Me: I just want to be able to afford to eat sometimes

Wife: What about me and the kids?

Me: I’M NOT A CANNIBAL YOU IDIOT

@aka_fatman

Let’s play the Rihanna drinking game! We’ll drink a shot of vodka every time she says ‘work’.

[2 minutes later]

*house is on fire*

@MattOswaltVA

saw girl I have crush on with her new fiance at Ikea but you know what they say, when God closes a Stǿrås Innjørdën he opens a Főnstǝrviviǵ

@Rollinintheseat

[Restaurant]

Waiter: “Dogs aren’t allowed in restaurants.”

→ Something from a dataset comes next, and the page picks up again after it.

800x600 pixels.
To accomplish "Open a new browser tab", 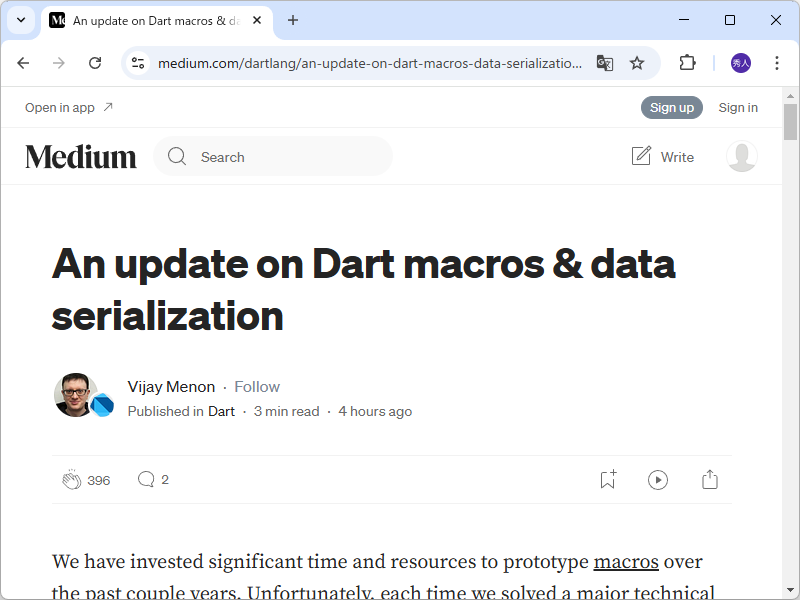I will (290, 20).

Me: “He’s my service dog.”

My dog: “I’m here to fix your refrigerator.”

@jimmytorosian

[two hours into describing a criminal to a police sketch artist]

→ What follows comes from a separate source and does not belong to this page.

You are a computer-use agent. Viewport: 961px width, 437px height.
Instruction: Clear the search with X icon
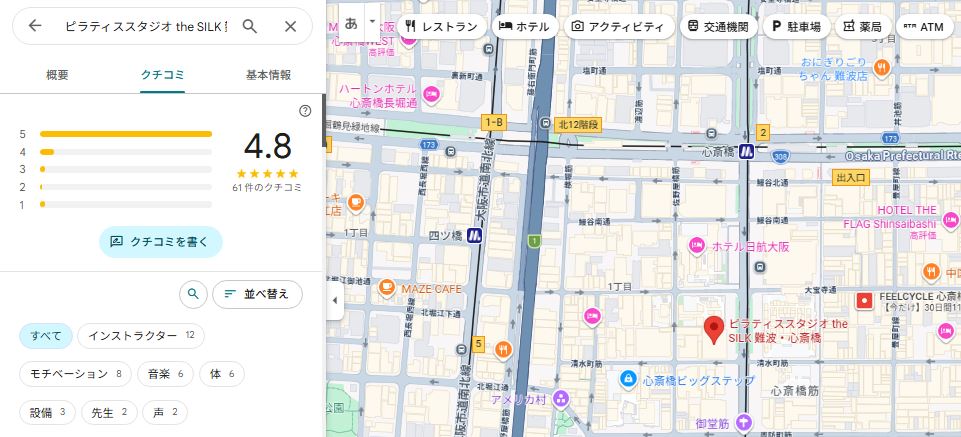point(290,26)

…But when he took off the mask, he just looked like a normal guy

@SortaBad

If I hear someone crying I immediately cry louder to establish myself as the dominant sad person in the room

@NintenDom

We can’t deny our basic human instincts, like automatically thinking we kind of already know how to play the harmonica whenever we hold one.

@Fred_Delicious

Comic Sans walks into a bar. Barman says “sorry we don’t serve your type in here”

@6stringSpecial

My dog just looked me in the eyes and said “Nobody is gonna believe you”. Then went back to sleep.